Al fine di poter meglio comprendere il contenuto della sentenza emessa dalla CGUE, si ritiene opportuno fare un passo indietro e svolgere una disamina di cosa si intenda per indirizzo IP: l’Internet Protocol Address non è altro che un indirizzo di natura numerica che viene assegnato a un dispositivo nel momento in cui si effettua l’accesso a Internet, ed è una componente essenziale dell’odierno protocollo di trasmissione dei dati TCP/IP. In caso di consultazione di un sito Internet, l’indirizzo IP del computer che effettua l’accesso è trasmesso al server che ospita il sito consultato. Tale comunicazione è necessaria per inviare i dati richiesti al corretto destinatario.

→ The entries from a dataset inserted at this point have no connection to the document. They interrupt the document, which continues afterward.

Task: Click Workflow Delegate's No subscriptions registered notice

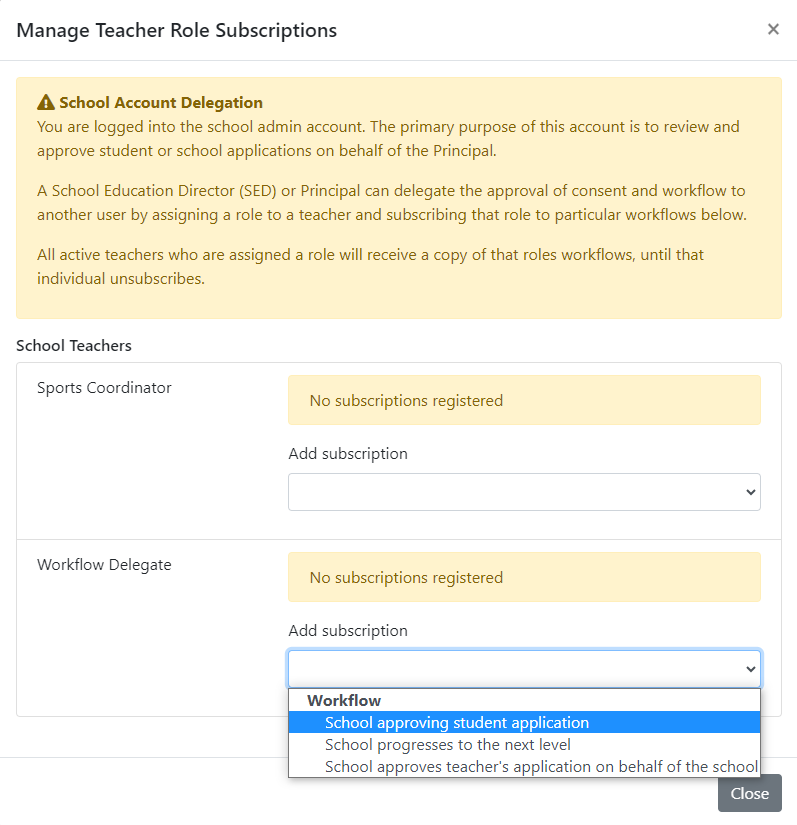Action: coord(524,577)
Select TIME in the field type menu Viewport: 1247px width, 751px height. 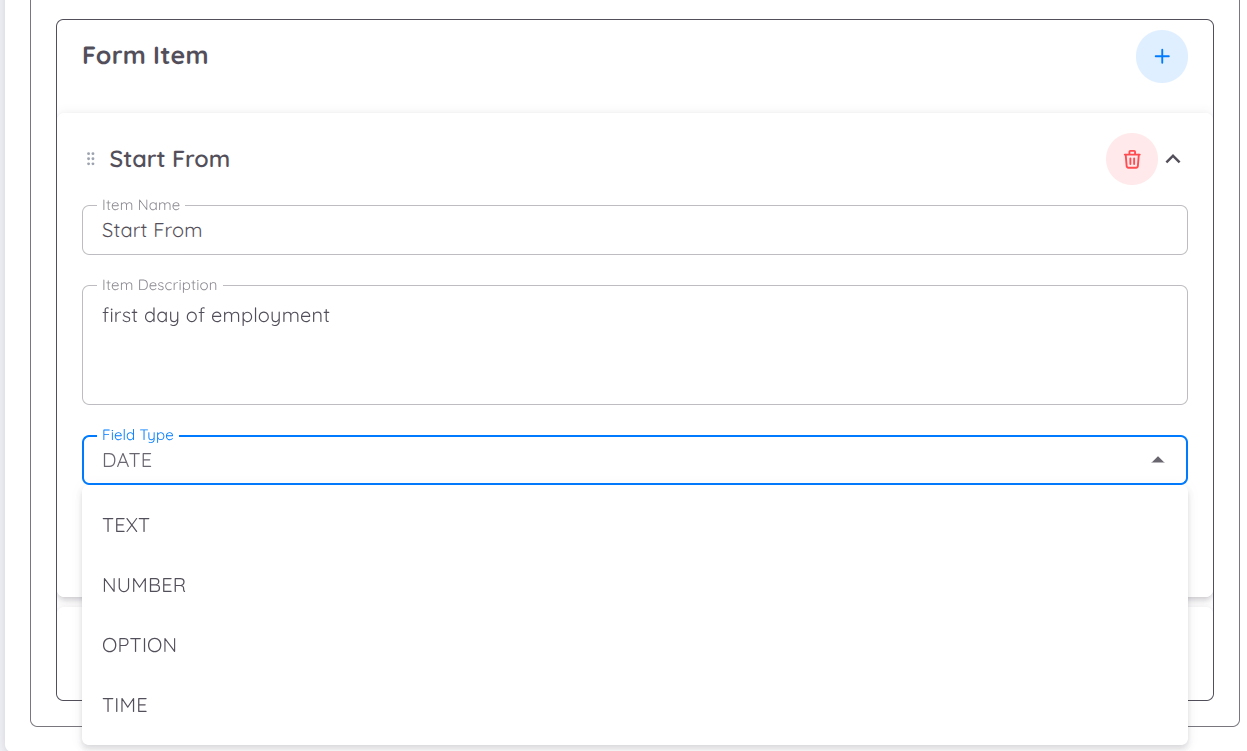click(x=125, y=705)
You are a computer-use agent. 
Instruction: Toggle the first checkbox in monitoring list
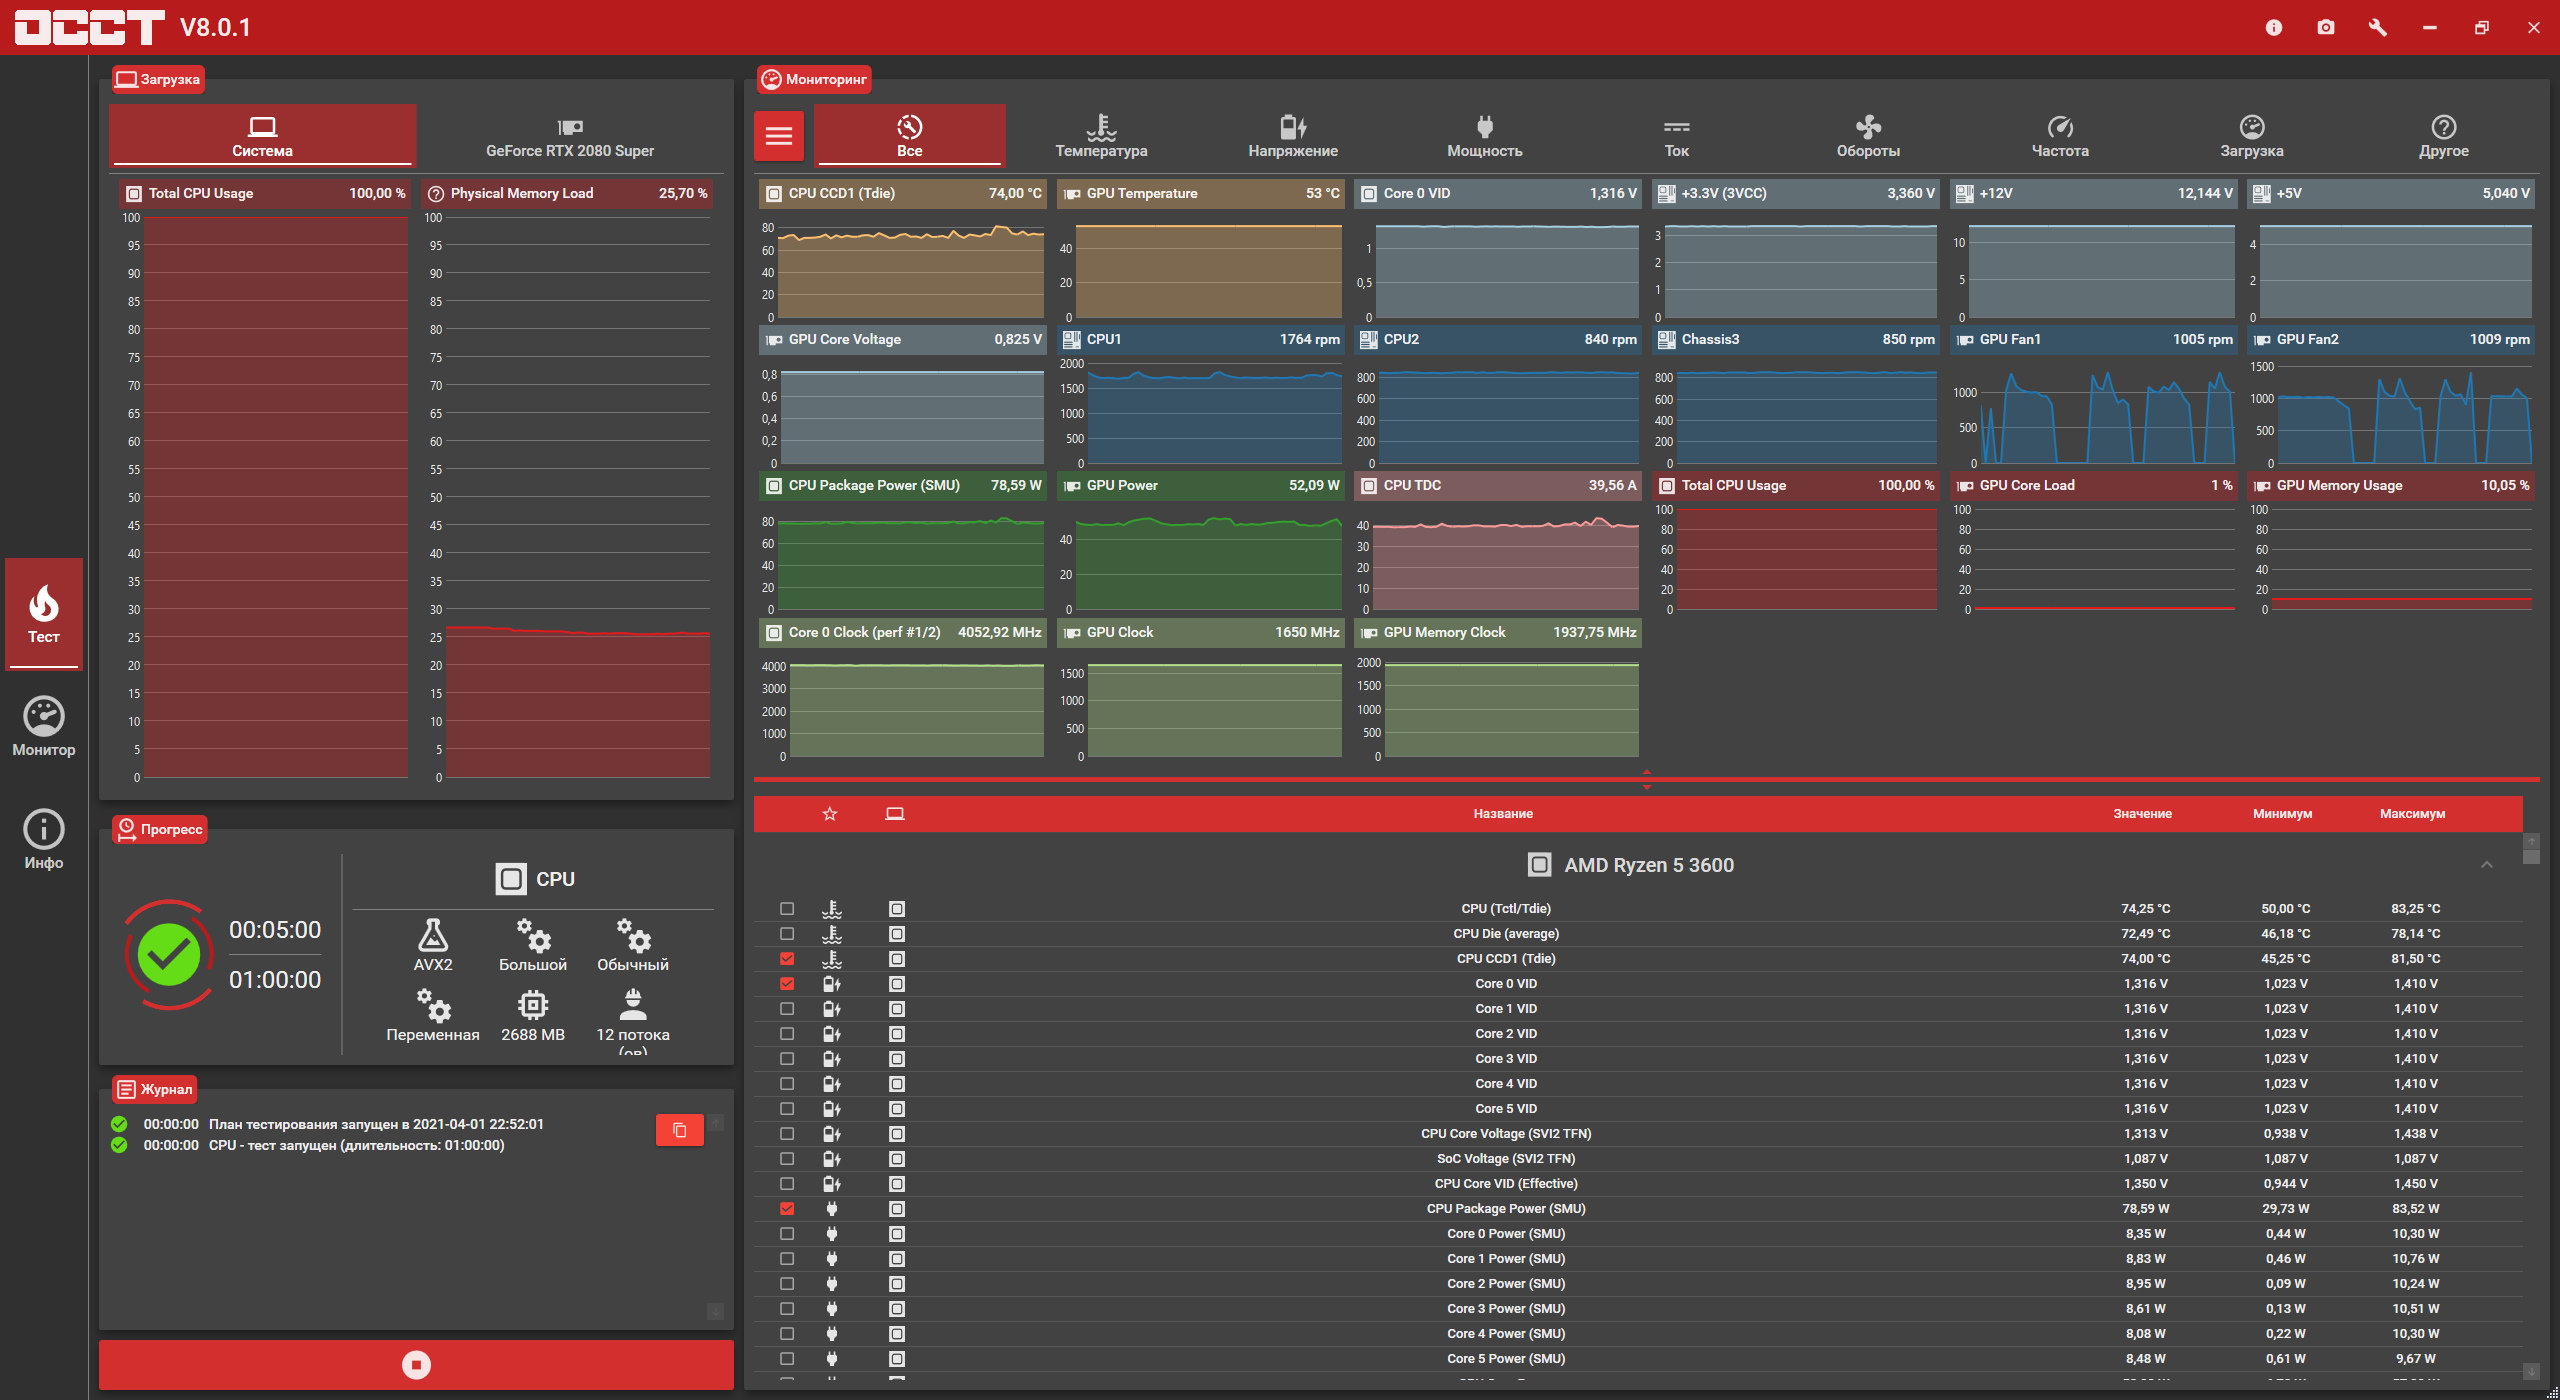(x=786, y=907)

Per poter trasmettere correttamente un pacchetto di dati, all’interno dell’indirizzo IP devono essere indicate una serie di informazioni, ossia la rete sulla quale il pacchetto sarà trasferito ed il dispositivo di destinazione. Da dette informazioni, seppur di per sé piuttosto scarne, è possibile determinare comunque una serie di ulteriori dati, come l’identità del provider Internet, la posizione (seppur in modo non particolarmente preciso) e le attività condotte sul sito. È evidente, dunque, il motivo per il quale l’indirizzo IP viene inserito, all’interno del GDPR, tra quelle informazioni potenzialmente in grado di identificare uno specifico soggetto, contenendo in sé dati che necessitano di adeguata protezione, relativi anche alle abitudini dell’utente.

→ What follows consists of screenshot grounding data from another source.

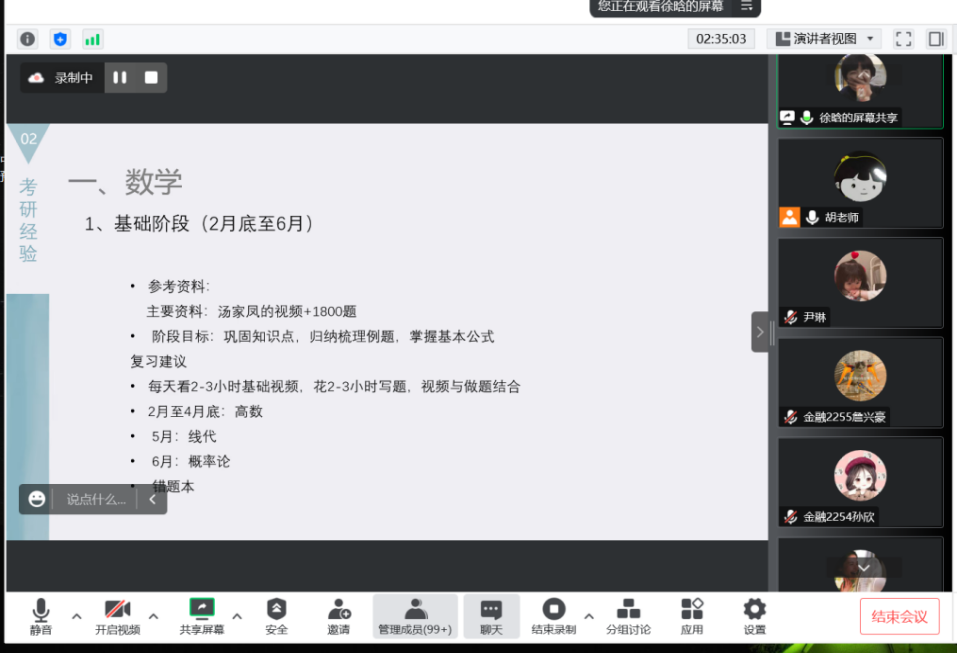This screenshot has height=653, width=957.
Task: Open the meeting info icon
Action: 28,39
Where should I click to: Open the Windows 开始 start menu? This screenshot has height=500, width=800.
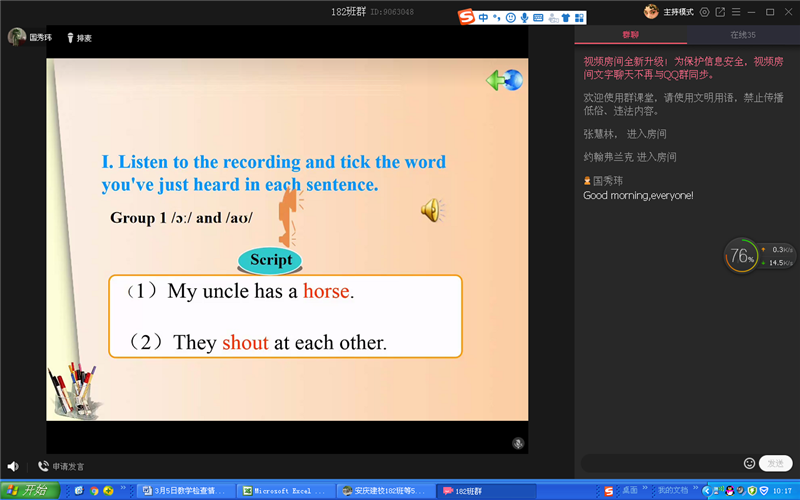29,491
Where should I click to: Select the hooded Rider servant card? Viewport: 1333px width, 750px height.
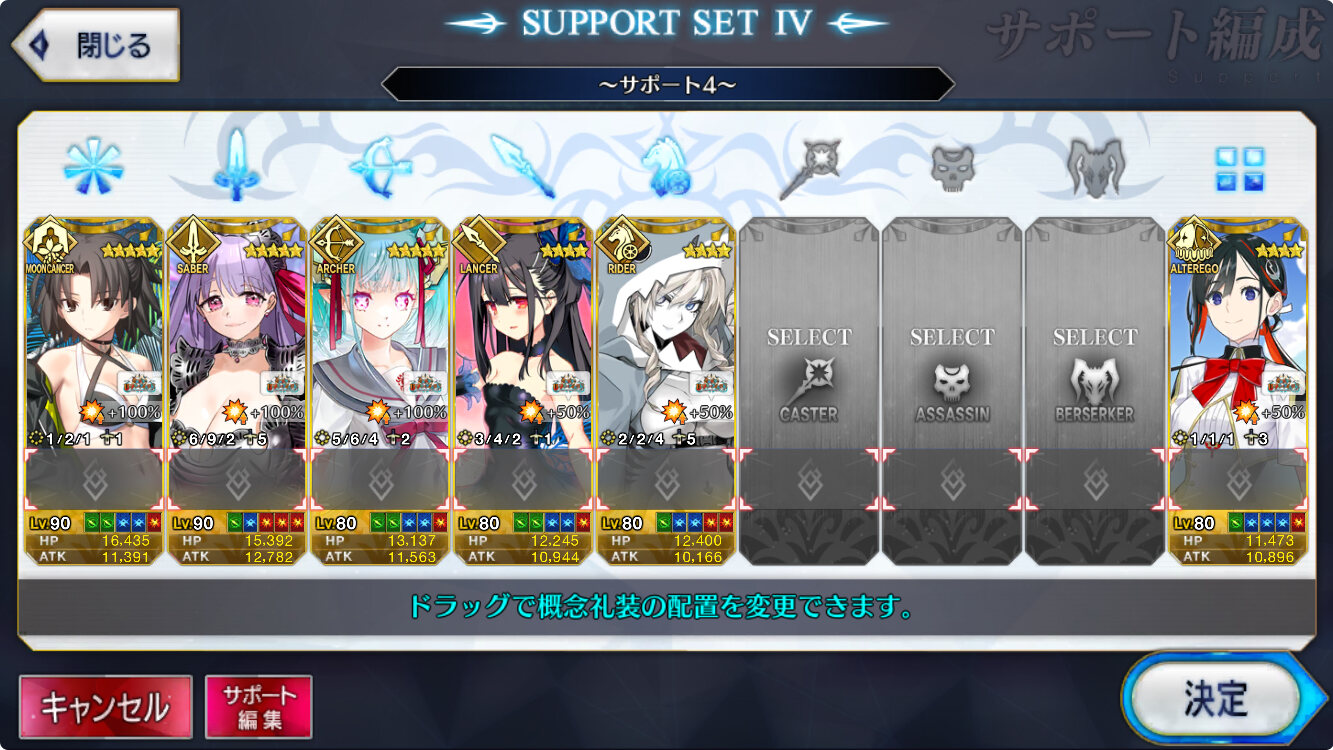click(x=666, y=392)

L’indirizzo IP può essere di due tipologie: statico (ossia, che non muta mai nel corso della connessione) o dinamico (soggetto, dunque, a variazioni ad ogni nuova connessione a Internet). A differenza dell’IP statico, l’IP dinamico non consente di risalire direttamente all’interessato che ne fa uso, rendendosi necessario utilizzare file non accessibili al pubblico: proprio da detta caratteristica, è nata la discussione intorno alla possibilità di far rientrare anche detti indirizzi all’interno della più ampia definizione di dati personali.

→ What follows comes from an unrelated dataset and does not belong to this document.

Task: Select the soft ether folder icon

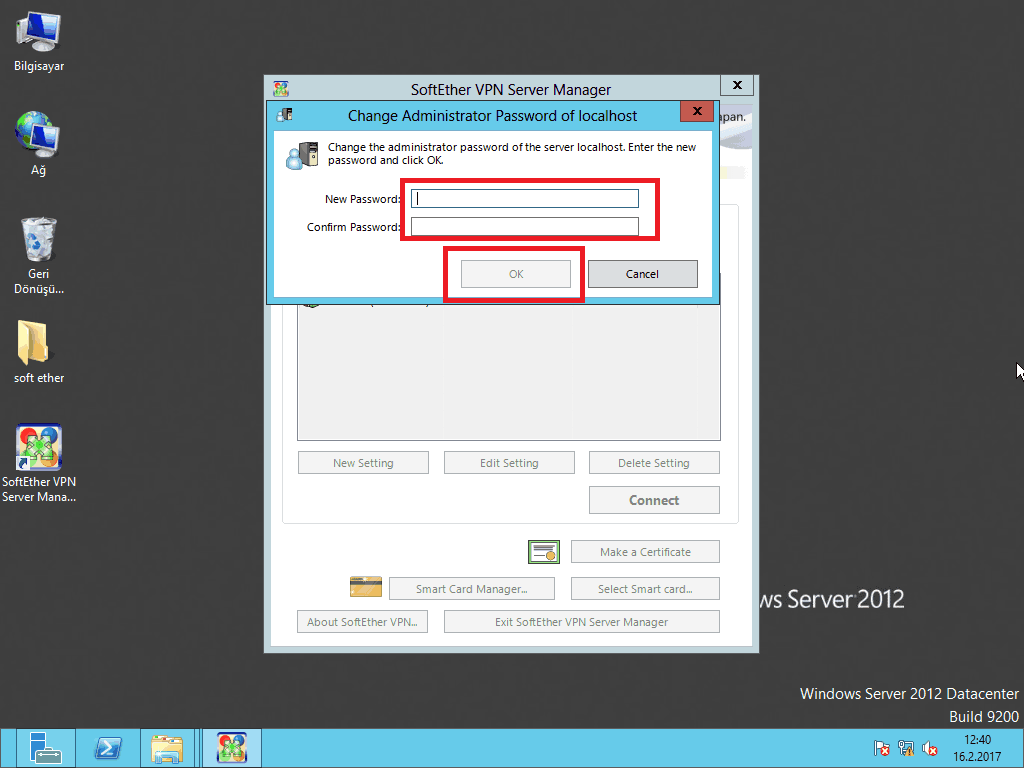Action: tap(39, 344)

Il caso Breyer: le premesse in fatto

La questione di cui si discute nel presente articolo nasce da una controversia instauratasi tra Patrick Breyer, cittadino tedesco, e la Repubblica Federale di Germania, avente ad oggetto l’illecito trattamento dei dati personali del ricorrente e, più nello specifico, l’indebita raccolta e conservazione del suo indirizzo IP sul sito governativo.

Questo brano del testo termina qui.